Could you squash corresponding commits? Looks like a much less involved set of changes, thanks!

substrate/client/service/src/client/client.rs

substrate/client/network/src/service.rs

nazar-pc · 2024-05-01T09:09:45Z

substrate/client/service/src/client/client.rs

+		Self: ProvideRuntimeApi<Block>,
+		<Self as ProvideRuntimeApi<Block>>::Api: CoreApi<Block> + ApiExt<Block>,
+	{
+		self.apply_block(operation, import_block, storage_changes)


I'd probably move implementation here instead (though I understand that you didn't in order to decrease the diff)

Yes, the next code update should be easier this way in case of apply_block change.

nazar-pc · 2024-05-01T09:11:39Z

substrate/client/service/src/client/client.rs

+	}
+
+	fn clear_block_gap(&self) {
+		self.backend.blockchain().clear_block_gap();


Can't we call it directly somehow?

WHAT THE EXERCISE ASKS:
Quote the code review thread word for word, beginning at the words "nazar-pc · 2024-05-01T09:09:45Z" and ending after the words "decrease the diff)".

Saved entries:
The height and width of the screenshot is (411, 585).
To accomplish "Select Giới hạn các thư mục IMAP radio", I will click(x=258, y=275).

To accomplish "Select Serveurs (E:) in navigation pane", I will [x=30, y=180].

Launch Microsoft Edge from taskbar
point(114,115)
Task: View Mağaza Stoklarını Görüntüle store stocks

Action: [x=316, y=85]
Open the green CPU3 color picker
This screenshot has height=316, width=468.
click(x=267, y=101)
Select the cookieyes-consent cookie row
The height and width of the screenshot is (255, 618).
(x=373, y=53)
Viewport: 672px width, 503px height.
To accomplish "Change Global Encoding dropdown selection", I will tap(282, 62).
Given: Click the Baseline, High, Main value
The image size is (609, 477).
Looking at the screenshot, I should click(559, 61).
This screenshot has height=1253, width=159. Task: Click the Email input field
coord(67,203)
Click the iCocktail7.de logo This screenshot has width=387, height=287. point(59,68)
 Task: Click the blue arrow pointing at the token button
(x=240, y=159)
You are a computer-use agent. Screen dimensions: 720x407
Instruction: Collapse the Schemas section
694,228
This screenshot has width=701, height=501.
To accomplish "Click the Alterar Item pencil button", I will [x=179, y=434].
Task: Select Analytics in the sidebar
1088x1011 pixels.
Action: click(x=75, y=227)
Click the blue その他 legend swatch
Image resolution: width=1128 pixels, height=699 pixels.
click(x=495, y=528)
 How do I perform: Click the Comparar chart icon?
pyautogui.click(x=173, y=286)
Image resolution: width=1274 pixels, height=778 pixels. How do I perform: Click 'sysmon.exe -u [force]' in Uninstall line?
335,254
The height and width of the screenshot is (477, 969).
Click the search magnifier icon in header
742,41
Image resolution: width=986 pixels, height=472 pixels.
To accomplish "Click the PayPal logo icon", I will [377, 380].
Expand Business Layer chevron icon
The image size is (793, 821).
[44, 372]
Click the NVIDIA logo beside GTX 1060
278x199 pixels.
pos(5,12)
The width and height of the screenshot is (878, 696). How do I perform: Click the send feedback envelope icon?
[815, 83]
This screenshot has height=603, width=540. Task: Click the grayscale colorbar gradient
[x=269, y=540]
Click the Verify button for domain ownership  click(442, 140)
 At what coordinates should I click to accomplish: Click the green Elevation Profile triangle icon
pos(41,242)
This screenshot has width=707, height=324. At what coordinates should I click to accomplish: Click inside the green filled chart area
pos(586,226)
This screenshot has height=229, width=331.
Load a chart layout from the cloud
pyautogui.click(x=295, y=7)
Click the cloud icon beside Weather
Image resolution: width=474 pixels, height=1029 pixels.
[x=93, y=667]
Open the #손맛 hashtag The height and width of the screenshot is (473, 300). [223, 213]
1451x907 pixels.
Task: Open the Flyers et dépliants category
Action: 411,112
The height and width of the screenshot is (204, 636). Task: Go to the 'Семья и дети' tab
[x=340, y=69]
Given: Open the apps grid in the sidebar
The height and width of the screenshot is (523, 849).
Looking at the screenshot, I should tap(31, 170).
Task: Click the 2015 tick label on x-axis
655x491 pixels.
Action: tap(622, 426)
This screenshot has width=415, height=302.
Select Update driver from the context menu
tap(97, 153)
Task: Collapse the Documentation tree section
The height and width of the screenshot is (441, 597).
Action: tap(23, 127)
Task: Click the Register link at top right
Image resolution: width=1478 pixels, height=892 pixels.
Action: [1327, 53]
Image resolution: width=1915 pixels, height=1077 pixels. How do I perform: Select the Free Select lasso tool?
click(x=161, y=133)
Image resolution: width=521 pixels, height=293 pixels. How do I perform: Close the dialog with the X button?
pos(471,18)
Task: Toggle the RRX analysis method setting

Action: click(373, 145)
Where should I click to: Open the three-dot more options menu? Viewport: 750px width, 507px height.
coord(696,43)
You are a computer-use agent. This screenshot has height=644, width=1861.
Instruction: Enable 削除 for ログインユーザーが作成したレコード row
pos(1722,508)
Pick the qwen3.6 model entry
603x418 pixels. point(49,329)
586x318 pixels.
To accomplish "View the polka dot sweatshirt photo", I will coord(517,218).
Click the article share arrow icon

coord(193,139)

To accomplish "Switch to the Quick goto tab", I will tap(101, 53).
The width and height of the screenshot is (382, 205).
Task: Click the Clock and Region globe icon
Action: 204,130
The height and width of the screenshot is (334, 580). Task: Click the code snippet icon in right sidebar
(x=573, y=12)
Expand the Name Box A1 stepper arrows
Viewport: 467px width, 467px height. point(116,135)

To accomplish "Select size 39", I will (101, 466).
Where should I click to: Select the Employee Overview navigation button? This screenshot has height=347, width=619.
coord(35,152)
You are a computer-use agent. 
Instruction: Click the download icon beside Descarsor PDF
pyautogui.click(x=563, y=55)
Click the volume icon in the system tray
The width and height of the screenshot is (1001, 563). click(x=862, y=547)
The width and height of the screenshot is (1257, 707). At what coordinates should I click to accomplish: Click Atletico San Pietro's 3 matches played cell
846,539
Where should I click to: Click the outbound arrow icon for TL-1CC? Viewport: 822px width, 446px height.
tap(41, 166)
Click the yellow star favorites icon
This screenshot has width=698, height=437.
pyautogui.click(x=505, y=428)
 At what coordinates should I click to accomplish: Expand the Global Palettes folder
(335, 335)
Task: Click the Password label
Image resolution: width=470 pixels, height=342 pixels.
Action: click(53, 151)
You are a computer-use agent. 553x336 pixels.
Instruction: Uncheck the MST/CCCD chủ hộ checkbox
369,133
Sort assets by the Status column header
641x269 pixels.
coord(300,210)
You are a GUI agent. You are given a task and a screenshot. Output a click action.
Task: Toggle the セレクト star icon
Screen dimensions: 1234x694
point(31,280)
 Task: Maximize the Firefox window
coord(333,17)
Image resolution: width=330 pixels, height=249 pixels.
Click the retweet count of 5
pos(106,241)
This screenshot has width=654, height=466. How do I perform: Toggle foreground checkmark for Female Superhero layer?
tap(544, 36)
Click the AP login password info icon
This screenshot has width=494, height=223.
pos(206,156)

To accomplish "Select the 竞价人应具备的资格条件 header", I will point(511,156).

THE COMPLETED TASK:
nazar-pc · 2024-05-01T09:09:45Z

substrate/client/service/src/client/client.rs

+		Self: ProvideRuntimeApi<Block>,
+		<Self as ProvideRuntimeApi<Block>>::Api: CoreApi<Block> + ApiExt<Block>,
+	{
+		self.apply_block(operation, import_block, storage_changes)


I'd probably move implementation here instead (though I understand that you didn't in order to decrease the diff)